Joshua Rich's prediction: ''Saw III'' will rip through the holdovers and one smaller new release, extracting big bucks from horror fans leading up to Halloween

Saw III | SEVERANCE PAY ''Saw III'' will get a leg (not to mention arms, teeth, and other detached body parts) up on the competition this weekend
SEVERANCE PAY ''Saw III'' will get a leg (not to mention arms, teeth, and other detached body parts) up on the competition this weekend

The world, I must say, has righted itself in the past week. My box-office-prediction hot streak is back on track. Michigan got past Iowa, held onto its No. 2 ranking, and now has a cakewalk to the big game against Ohio State. And the only major new film release, Lions Gate's Saw III, playing in more than 3,000 venues, will win this weekend in a cakewalk of its own. I mean, really, I can't believe they're paying me for this: If you look up the phrase ''easy peasy'' in the dictionary, you'll see a picture of me holding this forecast column.

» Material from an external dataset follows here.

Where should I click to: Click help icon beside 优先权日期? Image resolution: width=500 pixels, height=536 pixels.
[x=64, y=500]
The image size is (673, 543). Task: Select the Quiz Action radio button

So let's take some time to talk about this weekend's foregone conclusion. Even if it were playing opposite big competition, SIII would be the champ; that it's got an open field makes scoring a touchdown even more certain. On this pre-Halloween weekend two years ago, Lions Gate stumbled into a smash franchise when the no-budget Saw debuted with $18.3 mil (en route to a $55.2 mil domestic total). The indie studio then quickly shot a sequel for a mere $4 mil, and that film, Saw II, debuted last October with $31.7 mil. It topped out at $87 mil domestically and was widely identified as one of 2005's most profitable releases, providing a better than 2,000 percent return on the initial investment. I'll tell ya, somebody at Lions Gate should teach a master's class on how to turn a buck in this crazy business.

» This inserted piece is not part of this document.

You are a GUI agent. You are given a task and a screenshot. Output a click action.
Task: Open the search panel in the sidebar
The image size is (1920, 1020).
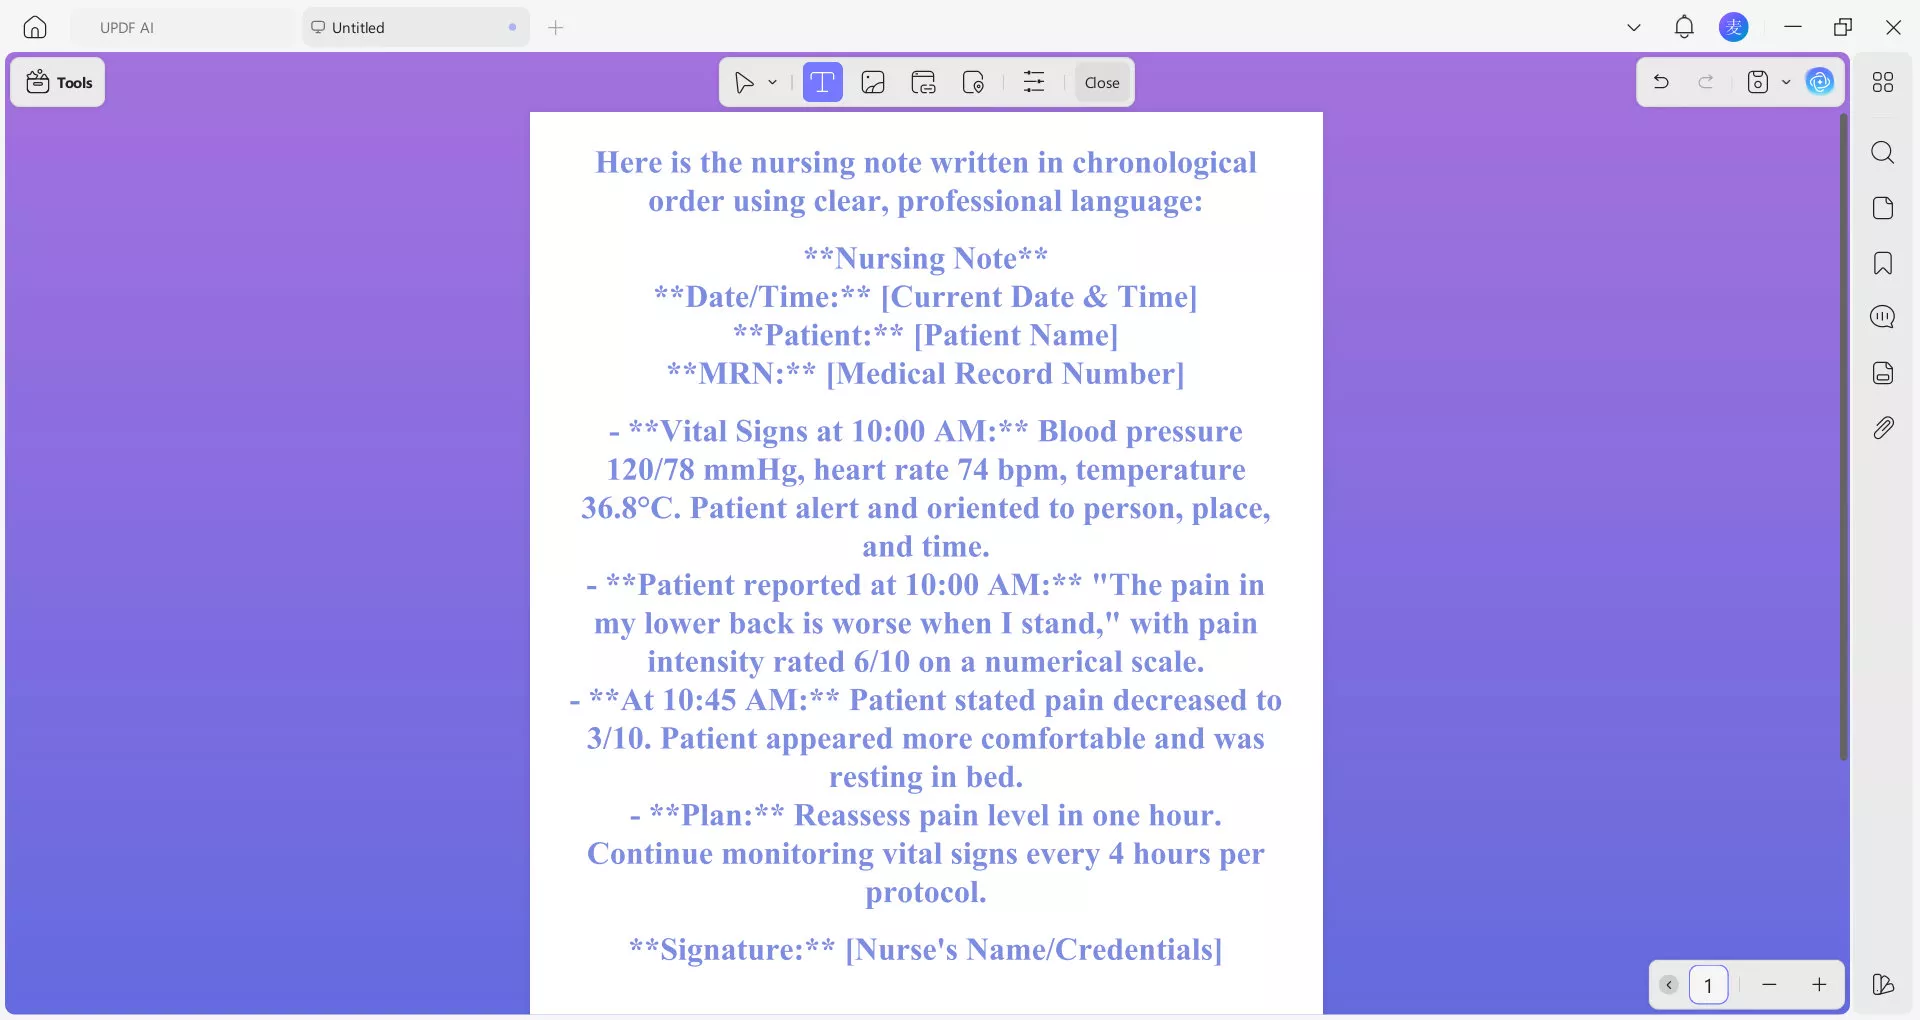[x=1884, y=152]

And while they're at it, a seminar on clever marketing would be in order, too. One huge key to this franchise's success is its unabashed embrace of its hard-R rating. Just look at those advertisements. The poster for SII was one of the most ingenious things ever. It depicted two dirty fingers with shattered fingernails. That's it. Simple. The message was three-fold: (1) this is a sequel; (2) these fingers belong to someone who has been tortured or has been desperately trying to escape from somewhere; (3) if you go to this movie you'll dig your nails into your arm rest so hard that they'll shatter and you'll scream in agony. Brilliant. Audiences knew that they were in for the scare of their lives, and Lions Gate had no qualms about inflicting that pain and taking our money in the process. Honesty like that is hard to come by in this crazy business.

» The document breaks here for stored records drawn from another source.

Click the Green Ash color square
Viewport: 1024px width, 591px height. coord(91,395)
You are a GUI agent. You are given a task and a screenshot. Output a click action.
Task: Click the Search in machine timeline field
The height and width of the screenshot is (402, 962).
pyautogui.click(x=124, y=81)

The lesson, of course, is so contrary to what I fear is the conventional wisdom in Hollywood. Audiences don't need to be tricked into seeing movies. In fact, they respond damn well if they're shown exactly what they're about to see. To wit, the poster for SIII shows three extracted teeth dangling from wires. It's another straightforward image that will make people wince … and then buy tickets. Now, the recent underperformance of The Grudge 2 raises a slight cause for alarm that the horror genre is growing tired, I suppose (it has only made $32.1 mil so far). Then again, that also means that SIII has even less competition to worry about. So look for it to bring in a $31 mil gross this weekend.

Scratching and clawing and biting their way to follow-up finishes will be a handful of other contenders, led by Focus Features' new historical action drama Catch a Fire. Set amidst apartheid South Africa, the fact-based film follows a young freedom fighter (Derek Luke) who is trailed by a government agent (Tim Robbins). Directed by Philip Noyce of Jack Ryan movie fame, it has a solid pedigree, sure, but its foreign setting, minimal star power, and moderate theater count (around 1,300), will keep grosses down to about $8 mil. That'll put it behind strong fourth-week player The Departed at $9 mil, but ahead of second-week holdover Flags of Our Fathers at $7 mil.

Okay, so have fun this weekend — and may everybody make it to Sunday with a firm hold on their box-office-prognostication streaks, rankings in the college-football polls, fingernails, and teeth.